Bluffer’s Guide to Doctor Who: Eps 2–4: 100, 000 BC
Doctor Who fans rejoice as they can finally say the show isn’t as good as it used to be.
This is… the one with the cavemen.
100, 000 BC (a.k.a The Tribe of Gum, but commercially known as An Unearthly Child) (30th November — 14th December, 1963)
Writer Anthony Coburn. Story Editor David Whitaker. Producer Verity Lambert. Director Waris Hussein.
What Happens:
Exposition: Za’s tribe is unable to make fire. Za regularly tries to make fire while Kal — a newcomer — goes and hunts.
Rising Action: Kal sees the Doctor light a pipe and kidnaps him, believing the old man able to make fire. But the Doctor can’t without his matches…
Climax: Za and Kal fight over the kidnapped time-travellers.
Denouement: The time-travellers narrowly escape and the TARDIS leaves.
Things to Say:
- Susan’s reaction to the Doctor’s kidnap — Is this their first misadventure? Also, that important notebook won’t be seen again.
- TARDIS not called TARDIS. Always “Ship”. Nice mirroring that happens: Entrance into Stone Age from regulars’ POV, inside the Ship, how that looks, feels.
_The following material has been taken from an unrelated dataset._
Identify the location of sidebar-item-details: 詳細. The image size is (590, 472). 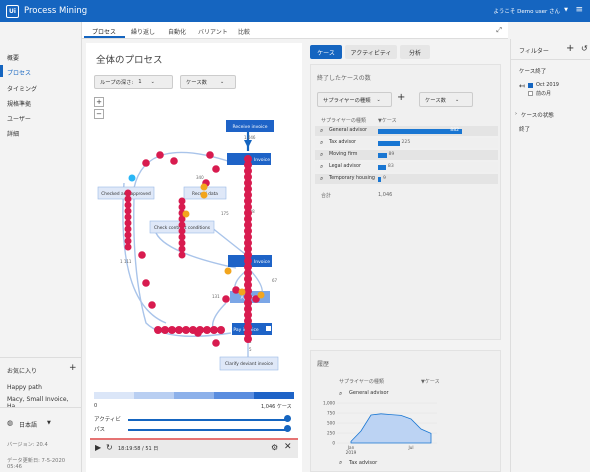
(13, 134).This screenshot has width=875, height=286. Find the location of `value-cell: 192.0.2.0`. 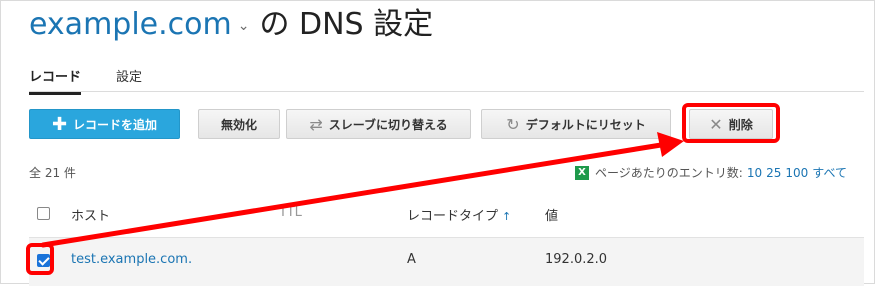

Exit from Stone Age, from guest actors’ POV, outside Ship, how that looks, feels.
- It’s Doctor Who getting used to the adventure serial — Ep 2 is capture, Ep 3 is escape, Ep 4 is go back, confront the problem. The problem will come when that three-part structure is applied across four — six episodes.
Don’t Say:
- “They should colourise this,” because if Za’s wounds were in colour, there’s no way it would keep its PG rating.
Hot Takes:
- Different factions with their philosophies on fire reflect the different philosophies about the TARDIS: lead to destruction, pursuit of progress, should be secret, can’t be real. We can make a bigger deal about all this, and we should be wary: While TARDIS is SF to Ian and Barbara in the same way that fire is SF to the Tribe, the whole society trying to understand new technology is not a story Doctor Who has done yet. It’s not Quatermass, A for Andromeda, H.G. Wells either. Audience not likely to read story that way (the two also feel so disconnected). Patterns are there, these stories are linked. But it’s overstated in fan academia.
- Also overstated, Doctor Who’s educational remit. No-one has actually thought about how that would work. What do we learn about the Stone Age? The sand is cold, they wore furs, argued over fire, worship the Sun? How much of that is true? I’ve read books that suggest they worshipped ancestors and had a strong matriarchal system. None of that is present. We don’t even learn how to make fire!
- The cavemen are played as savages who speak like Tarzan but Coburn’s dialogue has them eloquent, capable of rhetoric, making metaphors, subtext. They’re clearly not meant to be “ugh” but real, psychologically-developed people. Misstep from Hussein and the actors, there.
- Hartnell’s Doctor: Ep 2 he’s desperate. Ep 3, he’s cruel, paranoid. Ep 4, cunning, a planner. Him proving Kal’s the murderer show’s the character’s ingenuity, wit. The character is there except the non-violence, as he then starts throwing stones at the murderer. Hartnell’s strongest moments: doing all three with other people being the opposite.
- Sexism — hysterical Susan and Barbara; Ian and the Doctor doing all the brave things because Susan and Barbara are “girls”. Worth pointing out that this is what ‘Twice Upon a Time’ is parodying with its sexist First Doctor, except here it’s not that the Doctor is sexist, the show is.
Between You and Me
In the late 1960s/early 1970s, when the BBC sold Doctor Who to other countries, they omitted these three episodes. When David Whitaker adapted The Daleks into the show’s first novelisation, he created an entirely new opening scene, removing this story completely. It’s unloved. When Scott Gray wrote a sequel comic strip in Doctor Who Magazine called ‘Hunters of the Burning Stone’, it actually felt radical because no-one, no-one, finds much in this story. Big Finish haven’t even released a sequel to it (Then again, Big Finish haven’t released sequels to a lot of Hartnell historicals, so maybe that’s not as damning as I might think). The story isn’t great, and it comes between the fantastic opening episode and the first story featuring the Daleks.
Still, there is something in these episodes, even if its undermined by all the cavemen scenes. We do see our four regulars connect and bond. Their differences and thus their characterisations shine through (even if it means that the enigmatic Susan has been replaced with screaming Susan).
When I was 8 years old, I loved that radiation cliffhanger. And I still do.